The Innocence of Father Brown – G.K. Chesterton
The first collection of Chesterton’s legendary short stories offers the first twelve mystery stories of the innocent but perceptive Father Brown. An amusing, ingenious, and unconventional detective, Father Brown challenges the legacy of every sleuth before or since. These light-hearted stories reveal keen psychological insight the reader rarely suspects.
Createspace; Centennial edition. 174 pages. $9.99.
Death Comes for the Archbishop – Willa Cather
Okay, okay. I know Willa Cather is not a Catholic. But she gets a pass and makes this list anyhow, because this novel is so profoundly Catholic. Set in the emerging American Southwest, Cather’s novel narrates the arrival of New Mexico’s first Catholic bishop. Cather tells the lucid and spiritual tale of saintly and vicious clergy, based on two historical figures, Jean-Baptiste Lamy and Joseph Projectus Machebeuf, animated by the region’s tradition and lore.
Vintage. 297 pages. $15.00.
A Printer’s Choice – W.L. Patenaude
A morality tale worthy of the name, Patenaude’s debut sci-fi novel explores the contest of religious faith and free will as outer space is rocked by its first homicide. Set in 2088, boasting ecological and technological themes dear to the author, Patenaude’s novel can’t resist asking the biggest questions about the nature and meaning of life in the engaging context of his murder mystery.
Izzard Ink. 334 pages. $22.95.
The Moviegoer – Walker Percy
Even though the action of this novel unfolds during the week leading to Ash Wednesday, Percy’s Moviegoer is an excellent summer read. Absurd and humorous, Binx Bolling’s search for an authentic experience is enough to fend off the malaise of any summer day.

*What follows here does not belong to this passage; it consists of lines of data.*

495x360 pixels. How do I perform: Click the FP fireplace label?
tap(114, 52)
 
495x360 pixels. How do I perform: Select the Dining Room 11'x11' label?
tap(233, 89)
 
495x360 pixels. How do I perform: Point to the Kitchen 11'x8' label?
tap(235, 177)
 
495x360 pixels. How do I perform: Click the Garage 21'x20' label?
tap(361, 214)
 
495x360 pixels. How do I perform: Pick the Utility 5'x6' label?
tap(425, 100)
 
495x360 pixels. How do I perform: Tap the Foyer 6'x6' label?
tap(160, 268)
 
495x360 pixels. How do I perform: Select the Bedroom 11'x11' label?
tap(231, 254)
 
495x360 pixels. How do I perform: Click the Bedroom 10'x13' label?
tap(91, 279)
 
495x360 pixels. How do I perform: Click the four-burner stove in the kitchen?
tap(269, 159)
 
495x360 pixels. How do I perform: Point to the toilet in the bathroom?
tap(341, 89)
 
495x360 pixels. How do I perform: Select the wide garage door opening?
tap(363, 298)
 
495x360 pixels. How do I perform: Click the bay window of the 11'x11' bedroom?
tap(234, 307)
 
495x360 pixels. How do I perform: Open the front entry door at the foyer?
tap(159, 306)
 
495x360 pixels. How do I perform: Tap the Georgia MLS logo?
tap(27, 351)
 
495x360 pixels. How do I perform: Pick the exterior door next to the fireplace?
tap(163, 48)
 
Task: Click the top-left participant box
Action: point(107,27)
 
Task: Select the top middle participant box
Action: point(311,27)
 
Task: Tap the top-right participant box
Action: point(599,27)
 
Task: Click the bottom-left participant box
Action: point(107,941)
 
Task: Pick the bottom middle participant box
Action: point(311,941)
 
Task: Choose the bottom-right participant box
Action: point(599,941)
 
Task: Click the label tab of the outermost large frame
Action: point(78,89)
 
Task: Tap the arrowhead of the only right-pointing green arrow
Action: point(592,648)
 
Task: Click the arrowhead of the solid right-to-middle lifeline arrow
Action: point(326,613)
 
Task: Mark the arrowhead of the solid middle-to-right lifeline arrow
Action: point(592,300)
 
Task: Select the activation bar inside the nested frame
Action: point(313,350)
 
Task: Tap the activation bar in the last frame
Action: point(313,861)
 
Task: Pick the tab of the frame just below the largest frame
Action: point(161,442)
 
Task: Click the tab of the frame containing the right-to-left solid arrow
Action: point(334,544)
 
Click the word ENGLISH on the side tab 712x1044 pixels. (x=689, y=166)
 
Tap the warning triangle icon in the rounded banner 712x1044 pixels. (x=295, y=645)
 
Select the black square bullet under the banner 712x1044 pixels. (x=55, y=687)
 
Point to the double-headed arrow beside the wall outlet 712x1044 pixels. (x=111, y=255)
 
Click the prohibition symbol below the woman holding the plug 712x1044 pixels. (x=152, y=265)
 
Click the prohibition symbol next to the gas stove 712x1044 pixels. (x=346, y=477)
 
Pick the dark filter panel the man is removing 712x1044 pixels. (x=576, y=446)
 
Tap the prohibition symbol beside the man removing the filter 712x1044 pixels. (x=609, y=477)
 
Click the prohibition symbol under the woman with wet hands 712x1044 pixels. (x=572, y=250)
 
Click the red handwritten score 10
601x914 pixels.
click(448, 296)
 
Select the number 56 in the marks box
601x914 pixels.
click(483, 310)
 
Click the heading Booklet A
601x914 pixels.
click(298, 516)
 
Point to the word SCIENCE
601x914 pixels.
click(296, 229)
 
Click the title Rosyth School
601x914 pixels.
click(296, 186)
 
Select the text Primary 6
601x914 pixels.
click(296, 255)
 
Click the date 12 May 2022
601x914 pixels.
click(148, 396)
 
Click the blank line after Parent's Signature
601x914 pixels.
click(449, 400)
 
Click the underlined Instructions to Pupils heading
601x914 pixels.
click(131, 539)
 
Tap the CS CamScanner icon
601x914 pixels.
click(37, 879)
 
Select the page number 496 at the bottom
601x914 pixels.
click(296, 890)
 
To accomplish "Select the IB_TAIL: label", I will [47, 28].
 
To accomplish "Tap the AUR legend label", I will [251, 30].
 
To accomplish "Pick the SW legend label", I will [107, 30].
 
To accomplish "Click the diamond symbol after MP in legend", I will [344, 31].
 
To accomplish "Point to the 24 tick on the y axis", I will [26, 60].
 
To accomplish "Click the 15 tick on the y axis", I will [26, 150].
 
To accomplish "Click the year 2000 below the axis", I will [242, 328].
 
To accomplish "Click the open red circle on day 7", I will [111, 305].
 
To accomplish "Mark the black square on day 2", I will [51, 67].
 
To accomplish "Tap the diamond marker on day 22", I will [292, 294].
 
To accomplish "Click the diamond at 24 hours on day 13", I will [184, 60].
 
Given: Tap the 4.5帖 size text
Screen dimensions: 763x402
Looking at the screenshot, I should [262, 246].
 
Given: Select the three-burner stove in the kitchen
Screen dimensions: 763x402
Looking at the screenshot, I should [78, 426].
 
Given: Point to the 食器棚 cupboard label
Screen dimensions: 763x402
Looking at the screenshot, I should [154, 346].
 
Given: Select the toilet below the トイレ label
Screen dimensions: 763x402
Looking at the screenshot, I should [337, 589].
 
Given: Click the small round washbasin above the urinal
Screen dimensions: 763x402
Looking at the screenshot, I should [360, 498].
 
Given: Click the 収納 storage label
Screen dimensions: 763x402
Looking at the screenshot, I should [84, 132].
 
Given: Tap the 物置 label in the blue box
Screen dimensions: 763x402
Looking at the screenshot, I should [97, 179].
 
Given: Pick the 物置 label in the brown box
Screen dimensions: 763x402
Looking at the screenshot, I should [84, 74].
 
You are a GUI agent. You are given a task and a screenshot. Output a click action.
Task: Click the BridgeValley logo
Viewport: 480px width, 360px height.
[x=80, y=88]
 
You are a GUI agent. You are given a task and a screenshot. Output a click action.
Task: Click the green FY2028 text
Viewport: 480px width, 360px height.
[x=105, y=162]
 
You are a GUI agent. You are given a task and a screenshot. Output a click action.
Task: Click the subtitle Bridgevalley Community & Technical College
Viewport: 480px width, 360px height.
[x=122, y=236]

More philosopher than stockbroker, Bolling experiences a New Orleans-based adventure that ends in a triumphant finale, with an homage worthy of Percy’s beloved Dostoevsky.
Farrar, Straus and Giroux. 272 pages. $16.00.
Mr. Blue – Myles Connolly
A modern day Francis of Assisi, J. Blue passes from rags to riches, only to divest himself of his wealth in pursuit of Lady Poverty. Set in the Roaring Twenties, Mr. Blue is the antithesis of The Great Gatsby. Any open-minded reader will find that Blue’s discovery of joy in self-giving is as rare as it is courageous.